18. A polypeptide encoded by the cDNA of claim 1.

19. A polypeptide encoded by the cDNA of claim 2.

20. A polypeptide encoded by the cDNA of claim 4.

21. An expression vector comprising the cDNA of claim 1.

22. An expression vector comprising the cDNA of claim 2.

23. A cell transfected with the cDNA of claim 1.

24. A cell transfected with the cDNA of claim 2.

25. A cell as recited in claim 23 that is a non- neuronal cell.

26. A cell as recited in claim 25 that synthesizes functional dopamine transporter.

27. A procaryotic cell comprising the expression vector of claim 21.

28. A procaryotic cell comprising the expression vector of claim 22.

29..A method for isolating DAT-specific polynucleotides from cells, comprising: removing polynucleotide material from the cells; separating the polynucleotide material into fractions; hybridizing the polynucleotide fractions with labeled denatured KW27; identifying polynucleotide fractions to which the labeled denatured KW27 hybridized; and separating the polynucleotide fractions to which KW27 hybridized from polynucleotide fractions to which KW27 did not hybridize.

30. A method for finding, in a population of cells, DAT gene-expressing cells, comprising: synthesizing labeled transcripts of KW27; rendering the population of cells capable of taking up the labeled KW27 transcripts; adding the labeled KW27 transcripts to the population of cells to allow the cells to take up the labeled KW27 transcripts; and identifying cells that have acquired the label.

31. A method for rendering a non-DAT-producing cell capable of producing DAT, comprising: coupling pDAT to a functional promoter in an expression vector such that transcription of pDAT can be initiated by the promoter in a susceptible non-pDAT-. producing cell; transfecting the pDAT-containing vector into the susceptible non-pDAT-producing cell; and culturing the transfected cell so as to facilitate transcription and translation of the pDAT-containing vector in the cell.

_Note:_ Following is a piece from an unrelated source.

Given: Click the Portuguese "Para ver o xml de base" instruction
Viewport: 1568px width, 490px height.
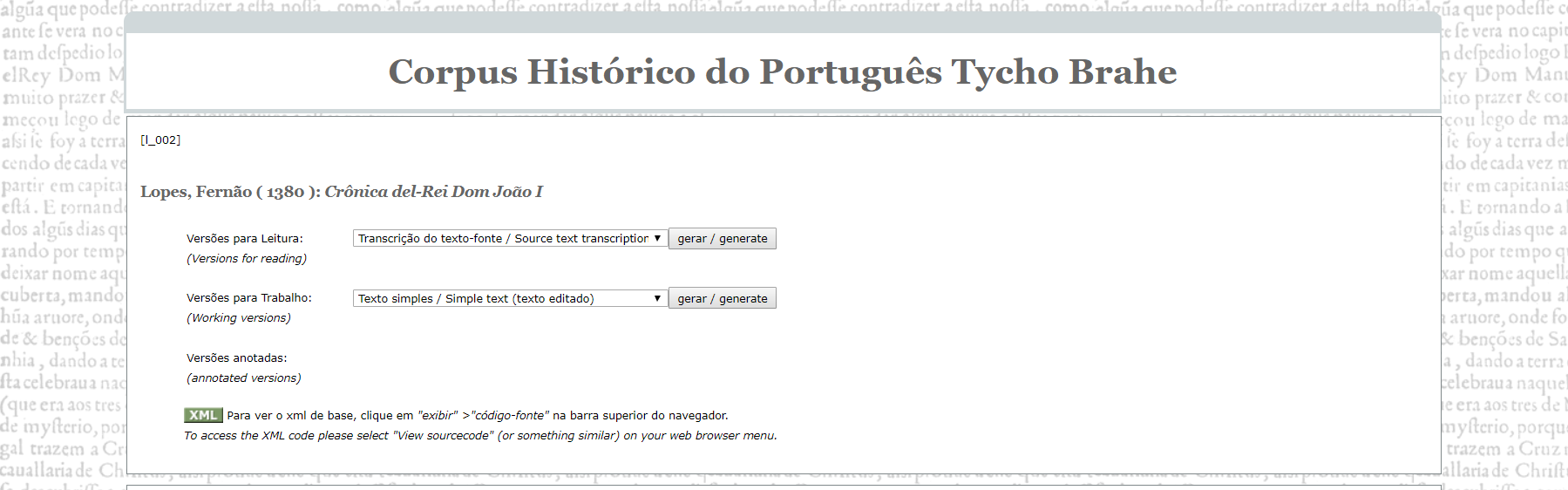Looking at the screenshot, I should [477, 416].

32. A method for rendering a cell normally incapable of dopamine uptake able to take up dopamine, comprising: coupling pDAT to a functional promoter in an expression vector such that transcription of pDAT can be initiated by the promoter in a susceptible cell incapable of dopamine uptake; transfecting the pDAT-containing vector into the susceptible cell; and culturing the transfected cell so as to facilitate transcription and translation of the pDAT-containing vector in the cell so as to cause the cell to synthesize DAT and take up dopamine.